- _Problema breve A_:
Trascrivi senza alcuna modifica le righe dell'elenco, partendo dall'inizio dell'elenco e terminando con la riga che contiene "Рассрочка, кредит (553, 894)", estremi inclusi.

##### Brano citato

Per architettura parametrica, l’architetto iraniano intendeva un nuovo stile globale da sostituire al modernismo, un parametricismo, dunque, inteso come malleabilità del progetto in cui esistono e convivono corrispondenze fra misure o contesto. Infatti ogni caratteristica può essere associata o relazionata a qualsiasi altra proprietà di qualsiasi altro elemento del progetto, di modo che venga instaurata una concatenazione di causa ed effetto in cui tutto è correlazionato.

Questa nuova concezione progettuale porta così a un allontanamento sempre più evidente dagli aspetti formali che vanno oltre la geometria euclidea, con la creazione di forme sviluppate dal computer, più o meno funzionali.

Tuttavia questa innovazione fa si che il confine fra ciò che è virtuale e ciò che è tettonico sia molto labile, tanto da essere diagrammato in uno schema dall’arch. Rem Kolhaas, il quale sostiene che nel campo virtuale si possa osare fino all’ennesima potenza ma nel momento in cui si passa al campo tettonico bisogna far fronte a leggi statiche, che per l’appunto non permettono la realizzazione effettiva del progetto iniziale. Eppure la presunzione di alcuni architetti spinge a grossi errori di valutazione nella progettazione; lampante è la realizzazione della “Nuvola” dell’ arch. Fuksas, il quale non sta riuscendo a conferire al progetto la leggerezza che l’idea iniziale prevedeva.

 

Ma questa dicotomia fra virtuale e tettonico, fra disegno e applicazione pratica la abbiamo già dai tempi del rinascimento, quando Raffaello rappresenta nell’”incendio di Borgo”, dipinto ubicato in una delle stanza dei musei vaticani, tutti gli ordini insieme, il dorico, lo ionico, il corinzio, il tuscanico e il composito, bensì è solo con Serlio che avviene una prima parametrizzazione, in quanto classifica ordinatamente tutte le tipologie di colonne.

 

Ma è Vignola, nel “la regola dei cinque ordini architettonici” (1562), che attraverso una spiegazione pratica di come applicare queste conoscenze , esplicita la maniera corretta su come usare il classico, ma soprattutto, con questo trattato, che presenta, sotto severi principi, una completa descrizione degli ordini. Scriverà, infatti, che anche una persona qualunque si può applicare nella costruzione del classico, poiché esistono appunto dei parametri condivisi da tutti.

Parametri che contraddistinguono l’architettura classica e che trasmettono a essa una caratteristica fondamentale se non imprescindibile, la proporzionalità. L’architetto attraverso uno schema molto rigido divide la colonna in parti, che devono corrisponder a 4 parti per la base 12 per il fusto e tre per il capitello così da ottenere una colonna ben equilibrata; e le parti della colonna sono in base all’ordine che si vuole progettare. Un altro esempio calzante di parametri applicati all’architettura classica è l’altezza del fusto di colonna che cresce proporzionalmente in base al diametro della colonna stessa, facendo crollare la credenza comune che gli ordini crescano di altezza dal dorico al corinzio. Forse se i classici avessero avuto Revit avrebbero avuto una vita molto più semplici inserendo come parametri condivisi il diametro a l’altezza!

##########

- _Problema breve B_:
Estrai alla lettera dal brano sull'architettura parametrica il tratto che inizia con "Questa nuova concezione" e finisce con "o meno funzionali.".

##### Elenco dell'esercizio

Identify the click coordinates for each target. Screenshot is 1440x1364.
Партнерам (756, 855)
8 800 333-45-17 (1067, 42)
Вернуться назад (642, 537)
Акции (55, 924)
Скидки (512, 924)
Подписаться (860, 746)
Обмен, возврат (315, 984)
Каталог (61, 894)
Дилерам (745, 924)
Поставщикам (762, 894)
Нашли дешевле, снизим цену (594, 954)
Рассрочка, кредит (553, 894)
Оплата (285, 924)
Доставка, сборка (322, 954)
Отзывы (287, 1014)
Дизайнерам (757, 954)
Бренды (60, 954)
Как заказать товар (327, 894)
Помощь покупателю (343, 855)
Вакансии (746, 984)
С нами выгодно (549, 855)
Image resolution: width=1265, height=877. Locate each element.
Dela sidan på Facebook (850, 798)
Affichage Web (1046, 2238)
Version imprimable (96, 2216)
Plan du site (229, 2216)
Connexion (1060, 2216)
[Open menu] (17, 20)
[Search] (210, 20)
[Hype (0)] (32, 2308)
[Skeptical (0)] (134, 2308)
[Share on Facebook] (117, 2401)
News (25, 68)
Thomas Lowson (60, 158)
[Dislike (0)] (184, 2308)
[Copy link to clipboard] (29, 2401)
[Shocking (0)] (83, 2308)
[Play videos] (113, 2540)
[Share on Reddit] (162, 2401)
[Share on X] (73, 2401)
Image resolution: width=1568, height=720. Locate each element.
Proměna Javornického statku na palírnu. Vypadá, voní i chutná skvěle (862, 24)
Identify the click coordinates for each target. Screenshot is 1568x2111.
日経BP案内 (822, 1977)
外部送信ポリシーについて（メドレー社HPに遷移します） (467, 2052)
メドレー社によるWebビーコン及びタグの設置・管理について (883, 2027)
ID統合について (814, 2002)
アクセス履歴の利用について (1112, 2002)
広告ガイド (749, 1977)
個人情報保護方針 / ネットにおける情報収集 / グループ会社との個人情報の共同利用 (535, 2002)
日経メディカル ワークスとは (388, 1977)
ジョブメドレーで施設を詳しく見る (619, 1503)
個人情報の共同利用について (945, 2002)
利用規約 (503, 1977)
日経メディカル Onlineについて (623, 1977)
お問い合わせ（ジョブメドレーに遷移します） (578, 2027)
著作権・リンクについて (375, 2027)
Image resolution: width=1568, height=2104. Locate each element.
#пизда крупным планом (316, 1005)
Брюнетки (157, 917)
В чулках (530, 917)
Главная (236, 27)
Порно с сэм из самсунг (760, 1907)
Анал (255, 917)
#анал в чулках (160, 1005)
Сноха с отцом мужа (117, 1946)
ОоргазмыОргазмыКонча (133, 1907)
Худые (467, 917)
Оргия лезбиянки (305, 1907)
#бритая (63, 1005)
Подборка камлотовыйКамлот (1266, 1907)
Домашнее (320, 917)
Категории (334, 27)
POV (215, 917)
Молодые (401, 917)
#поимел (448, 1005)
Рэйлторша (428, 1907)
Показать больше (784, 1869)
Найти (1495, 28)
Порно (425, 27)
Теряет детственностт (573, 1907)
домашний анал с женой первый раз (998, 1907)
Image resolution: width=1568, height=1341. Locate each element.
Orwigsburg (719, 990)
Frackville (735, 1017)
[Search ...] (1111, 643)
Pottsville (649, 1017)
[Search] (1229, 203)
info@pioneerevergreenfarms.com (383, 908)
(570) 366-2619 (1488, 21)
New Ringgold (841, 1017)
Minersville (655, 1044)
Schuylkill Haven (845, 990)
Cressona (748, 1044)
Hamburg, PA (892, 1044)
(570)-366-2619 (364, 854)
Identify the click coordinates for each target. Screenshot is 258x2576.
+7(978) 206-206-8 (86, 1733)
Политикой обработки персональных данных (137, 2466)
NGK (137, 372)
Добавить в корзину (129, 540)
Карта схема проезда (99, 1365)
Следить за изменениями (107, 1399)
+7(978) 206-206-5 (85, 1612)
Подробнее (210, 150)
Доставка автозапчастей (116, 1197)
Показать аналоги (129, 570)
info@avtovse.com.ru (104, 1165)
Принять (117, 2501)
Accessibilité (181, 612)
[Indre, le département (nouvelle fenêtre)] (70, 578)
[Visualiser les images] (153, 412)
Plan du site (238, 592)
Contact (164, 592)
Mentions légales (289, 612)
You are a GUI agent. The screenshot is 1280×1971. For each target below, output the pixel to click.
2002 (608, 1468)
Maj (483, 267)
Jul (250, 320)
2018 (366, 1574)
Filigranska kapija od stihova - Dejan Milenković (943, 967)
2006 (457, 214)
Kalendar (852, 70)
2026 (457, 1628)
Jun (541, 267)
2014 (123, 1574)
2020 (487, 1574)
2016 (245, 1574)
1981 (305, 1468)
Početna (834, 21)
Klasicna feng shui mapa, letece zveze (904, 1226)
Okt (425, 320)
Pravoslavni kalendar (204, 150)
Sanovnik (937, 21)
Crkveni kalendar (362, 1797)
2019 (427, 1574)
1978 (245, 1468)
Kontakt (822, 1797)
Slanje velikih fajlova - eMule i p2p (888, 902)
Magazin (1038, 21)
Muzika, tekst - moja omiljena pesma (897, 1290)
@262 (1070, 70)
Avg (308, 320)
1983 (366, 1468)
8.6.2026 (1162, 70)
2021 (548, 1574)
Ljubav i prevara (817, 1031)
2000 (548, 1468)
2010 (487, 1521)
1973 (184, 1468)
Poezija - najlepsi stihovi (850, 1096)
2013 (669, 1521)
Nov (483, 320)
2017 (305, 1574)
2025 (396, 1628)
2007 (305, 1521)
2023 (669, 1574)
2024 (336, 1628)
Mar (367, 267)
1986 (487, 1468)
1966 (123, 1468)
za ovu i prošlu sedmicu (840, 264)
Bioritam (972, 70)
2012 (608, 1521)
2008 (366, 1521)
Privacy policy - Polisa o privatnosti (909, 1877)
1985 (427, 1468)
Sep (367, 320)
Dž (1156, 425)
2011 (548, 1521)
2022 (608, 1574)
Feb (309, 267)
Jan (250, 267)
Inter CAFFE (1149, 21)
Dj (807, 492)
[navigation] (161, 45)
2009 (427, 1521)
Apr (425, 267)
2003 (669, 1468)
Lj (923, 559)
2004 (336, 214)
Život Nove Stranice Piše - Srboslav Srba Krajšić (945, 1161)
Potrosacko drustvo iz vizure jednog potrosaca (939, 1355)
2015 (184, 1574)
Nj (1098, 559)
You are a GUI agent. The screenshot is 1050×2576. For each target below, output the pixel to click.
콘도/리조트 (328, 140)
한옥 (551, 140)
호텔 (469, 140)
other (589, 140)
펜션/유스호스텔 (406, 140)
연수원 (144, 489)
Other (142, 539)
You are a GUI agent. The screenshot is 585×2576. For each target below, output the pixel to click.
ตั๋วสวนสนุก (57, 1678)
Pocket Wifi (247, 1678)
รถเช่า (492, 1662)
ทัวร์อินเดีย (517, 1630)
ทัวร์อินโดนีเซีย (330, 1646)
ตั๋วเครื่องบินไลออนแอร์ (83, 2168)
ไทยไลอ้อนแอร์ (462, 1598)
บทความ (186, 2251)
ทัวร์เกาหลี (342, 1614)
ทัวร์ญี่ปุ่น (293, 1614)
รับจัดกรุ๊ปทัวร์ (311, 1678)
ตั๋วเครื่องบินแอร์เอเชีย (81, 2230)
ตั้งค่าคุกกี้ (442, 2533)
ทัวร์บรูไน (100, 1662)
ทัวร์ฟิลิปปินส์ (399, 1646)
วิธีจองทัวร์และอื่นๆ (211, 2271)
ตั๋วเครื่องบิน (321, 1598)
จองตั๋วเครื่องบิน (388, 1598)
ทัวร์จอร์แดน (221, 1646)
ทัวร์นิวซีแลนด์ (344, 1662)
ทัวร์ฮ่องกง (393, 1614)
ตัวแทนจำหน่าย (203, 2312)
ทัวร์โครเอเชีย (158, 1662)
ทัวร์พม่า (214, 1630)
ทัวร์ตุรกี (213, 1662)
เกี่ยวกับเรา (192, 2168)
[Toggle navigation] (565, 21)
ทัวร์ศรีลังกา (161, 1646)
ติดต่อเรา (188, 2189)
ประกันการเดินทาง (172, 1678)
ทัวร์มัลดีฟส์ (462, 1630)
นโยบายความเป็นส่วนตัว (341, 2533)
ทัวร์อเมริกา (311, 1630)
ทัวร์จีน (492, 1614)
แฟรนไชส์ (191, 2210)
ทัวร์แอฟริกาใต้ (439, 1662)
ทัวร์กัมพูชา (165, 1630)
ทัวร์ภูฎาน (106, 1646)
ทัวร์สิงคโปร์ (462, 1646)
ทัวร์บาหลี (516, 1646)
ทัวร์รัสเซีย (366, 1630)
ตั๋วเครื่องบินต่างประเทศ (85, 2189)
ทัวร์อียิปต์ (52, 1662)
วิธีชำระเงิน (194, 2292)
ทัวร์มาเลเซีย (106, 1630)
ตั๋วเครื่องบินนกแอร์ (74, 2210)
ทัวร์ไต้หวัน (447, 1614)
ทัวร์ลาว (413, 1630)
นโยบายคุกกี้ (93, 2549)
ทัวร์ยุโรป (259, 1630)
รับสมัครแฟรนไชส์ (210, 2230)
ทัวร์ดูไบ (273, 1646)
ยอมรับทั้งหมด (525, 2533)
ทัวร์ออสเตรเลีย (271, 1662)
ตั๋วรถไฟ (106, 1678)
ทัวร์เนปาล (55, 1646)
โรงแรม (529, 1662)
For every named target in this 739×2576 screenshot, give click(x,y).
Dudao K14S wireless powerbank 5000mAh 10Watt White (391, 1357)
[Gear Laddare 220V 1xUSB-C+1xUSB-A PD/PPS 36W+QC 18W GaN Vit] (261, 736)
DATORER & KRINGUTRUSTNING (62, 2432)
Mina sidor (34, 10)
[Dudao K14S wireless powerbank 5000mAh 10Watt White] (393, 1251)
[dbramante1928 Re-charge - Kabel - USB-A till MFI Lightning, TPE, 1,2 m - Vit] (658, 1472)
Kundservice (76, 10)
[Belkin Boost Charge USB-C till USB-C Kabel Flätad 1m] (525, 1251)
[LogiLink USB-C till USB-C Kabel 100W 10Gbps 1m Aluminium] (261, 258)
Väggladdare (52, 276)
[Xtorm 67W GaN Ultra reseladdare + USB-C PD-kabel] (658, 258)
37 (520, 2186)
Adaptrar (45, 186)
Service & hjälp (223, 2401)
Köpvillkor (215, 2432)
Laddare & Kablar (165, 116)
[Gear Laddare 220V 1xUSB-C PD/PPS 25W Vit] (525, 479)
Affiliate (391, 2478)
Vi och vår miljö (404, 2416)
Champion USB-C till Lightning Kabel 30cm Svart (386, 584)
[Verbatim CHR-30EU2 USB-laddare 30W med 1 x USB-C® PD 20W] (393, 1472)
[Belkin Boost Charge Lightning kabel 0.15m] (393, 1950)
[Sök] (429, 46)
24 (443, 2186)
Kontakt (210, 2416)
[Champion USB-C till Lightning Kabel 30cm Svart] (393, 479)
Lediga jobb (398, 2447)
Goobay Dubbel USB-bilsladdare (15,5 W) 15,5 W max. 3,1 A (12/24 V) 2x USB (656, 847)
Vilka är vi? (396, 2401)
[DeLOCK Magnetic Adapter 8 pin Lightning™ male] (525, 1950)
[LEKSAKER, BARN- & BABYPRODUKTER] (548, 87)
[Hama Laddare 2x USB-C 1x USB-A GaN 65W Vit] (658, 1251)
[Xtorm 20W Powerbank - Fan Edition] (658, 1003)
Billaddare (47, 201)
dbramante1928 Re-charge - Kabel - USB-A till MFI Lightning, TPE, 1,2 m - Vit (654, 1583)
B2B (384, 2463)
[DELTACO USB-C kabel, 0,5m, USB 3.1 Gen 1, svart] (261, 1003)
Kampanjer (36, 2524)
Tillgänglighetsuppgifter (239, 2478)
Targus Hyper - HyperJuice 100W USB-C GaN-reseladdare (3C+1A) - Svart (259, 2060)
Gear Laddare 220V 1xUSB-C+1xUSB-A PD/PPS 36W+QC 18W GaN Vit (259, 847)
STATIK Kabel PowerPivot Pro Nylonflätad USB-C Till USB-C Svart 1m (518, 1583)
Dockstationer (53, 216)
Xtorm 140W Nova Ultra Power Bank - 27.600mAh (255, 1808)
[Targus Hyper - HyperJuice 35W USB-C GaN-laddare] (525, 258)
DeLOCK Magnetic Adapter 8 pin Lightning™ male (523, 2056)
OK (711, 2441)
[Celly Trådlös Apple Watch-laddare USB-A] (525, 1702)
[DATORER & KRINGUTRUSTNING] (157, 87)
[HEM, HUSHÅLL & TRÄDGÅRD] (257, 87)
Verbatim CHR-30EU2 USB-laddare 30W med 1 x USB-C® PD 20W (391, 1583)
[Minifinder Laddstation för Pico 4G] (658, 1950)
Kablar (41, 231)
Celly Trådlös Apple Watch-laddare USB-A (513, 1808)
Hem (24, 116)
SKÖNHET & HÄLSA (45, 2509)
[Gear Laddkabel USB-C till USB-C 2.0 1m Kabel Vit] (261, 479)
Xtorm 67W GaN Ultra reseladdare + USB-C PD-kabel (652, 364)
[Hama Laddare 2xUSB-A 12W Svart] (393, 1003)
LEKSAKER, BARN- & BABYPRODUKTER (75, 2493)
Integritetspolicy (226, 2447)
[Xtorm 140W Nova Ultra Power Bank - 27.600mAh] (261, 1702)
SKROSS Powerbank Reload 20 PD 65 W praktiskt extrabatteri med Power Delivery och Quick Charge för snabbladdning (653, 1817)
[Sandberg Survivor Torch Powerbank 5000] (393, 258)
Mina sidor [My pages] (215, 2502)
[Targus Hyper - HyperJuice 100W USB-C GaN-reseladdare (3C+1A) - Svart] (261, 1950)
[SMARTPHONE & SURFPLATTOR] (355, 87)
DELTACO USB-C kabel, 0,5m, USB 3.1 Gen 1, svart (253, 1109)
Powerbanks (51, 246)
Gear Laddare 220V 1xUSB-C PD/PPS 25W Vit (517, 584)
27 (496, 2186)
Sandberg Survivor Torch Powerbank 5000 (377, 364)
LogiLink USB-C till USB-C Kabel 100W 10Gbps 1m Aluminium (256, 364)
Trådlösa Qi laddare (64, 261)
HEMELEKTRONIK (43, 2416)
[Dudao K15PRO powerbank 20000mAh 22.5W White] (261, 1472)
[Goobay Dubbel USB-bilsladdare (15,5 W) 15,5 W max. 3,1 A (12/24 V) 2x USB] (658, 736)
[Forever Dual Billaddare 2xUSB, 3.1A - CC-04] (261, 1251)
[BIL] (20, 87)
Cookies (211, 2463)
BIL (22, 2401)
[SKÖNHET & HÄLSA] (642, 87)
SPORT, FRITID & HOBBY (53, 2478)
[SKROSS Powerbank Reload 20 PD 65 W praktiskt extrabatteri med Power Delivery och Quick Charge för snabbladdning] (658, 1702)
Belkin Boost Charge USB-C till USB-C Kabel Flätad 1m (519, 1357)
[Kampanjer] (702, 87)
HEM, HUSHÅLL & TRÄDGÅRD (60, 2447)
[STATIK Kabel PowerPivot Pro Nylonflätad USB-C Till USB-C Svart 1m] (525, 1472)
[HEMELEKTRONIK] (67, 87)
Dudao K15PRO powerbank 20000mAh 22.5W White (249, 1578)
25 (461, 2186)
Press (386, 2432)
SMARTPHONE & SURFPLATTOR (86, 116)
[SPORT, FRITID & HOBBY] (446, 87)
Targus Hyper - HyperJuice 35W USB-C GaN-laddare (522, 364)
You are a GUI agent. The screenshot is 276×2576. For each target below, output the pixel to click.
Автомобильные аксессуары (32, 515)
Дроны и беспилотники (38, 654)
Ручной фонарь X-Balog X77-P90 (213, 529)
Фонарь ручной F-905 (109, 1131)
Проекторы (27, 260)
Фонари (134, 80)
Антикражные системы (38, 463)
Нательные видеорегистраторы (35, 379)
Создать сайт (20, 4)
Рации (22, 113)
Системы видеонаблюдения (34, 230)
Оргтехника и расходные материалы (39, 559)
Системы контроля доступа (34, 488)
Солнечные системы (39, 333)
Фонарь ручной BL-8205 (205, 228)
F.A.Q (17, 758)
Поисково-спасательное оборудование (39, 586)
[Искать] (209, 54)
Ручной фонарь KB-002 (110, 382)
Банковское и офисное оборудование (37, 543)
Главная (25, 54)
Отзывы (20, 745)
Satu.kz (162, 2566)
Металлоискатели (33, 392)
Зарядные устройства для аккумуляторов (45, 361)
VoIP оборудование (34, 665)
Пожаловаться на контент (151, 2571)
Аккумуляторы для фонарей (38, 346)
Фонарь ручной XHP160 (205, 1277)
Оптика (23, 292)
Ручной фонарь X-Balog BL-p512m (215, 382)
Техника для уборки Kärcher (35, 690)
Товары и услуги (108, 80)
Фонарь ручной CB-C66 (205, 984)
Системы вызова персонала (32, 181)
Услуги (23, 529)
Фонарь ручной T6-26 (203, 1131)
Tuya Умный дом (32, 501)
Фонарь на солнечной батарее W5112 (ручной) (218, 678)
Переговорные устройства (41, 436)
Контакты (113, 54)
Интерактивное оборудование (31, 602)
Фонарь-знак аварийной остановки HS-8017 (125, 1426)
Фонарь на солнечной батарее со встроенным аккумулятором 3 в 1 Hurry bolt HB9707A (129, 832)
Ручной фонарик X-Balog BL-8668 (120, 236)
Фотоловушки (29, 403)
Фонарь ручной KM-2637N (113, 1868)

##########

- _Risposta corretta A_:
Identify the click coordinates for each target. Screenshot is 1440x1364.
Партнерам (756, 855)
8 800 333-45-17 (1067, 42)
Вернуться назад (642, 537)
Акции (55, 924)
Скидки (512, 924)
Подписаться (860, 746)
Обмен, возврат (315, 984)
Каталог (61, 894)
Дилерам (745, 924)
Поставщикам (762, 894)
Нашли дешевле, снизим цену (594, 954)
Рассрочка, кредит (553, 894)

- _Risposta corretta B_:
Questa nuova concezione progettuale porta così a un allontanamento sempre più evidente dagli aspetti formali che vanno oltre la geometria euclidea, con la creazione di forme sviluppate dal computer, più o meno funzionali.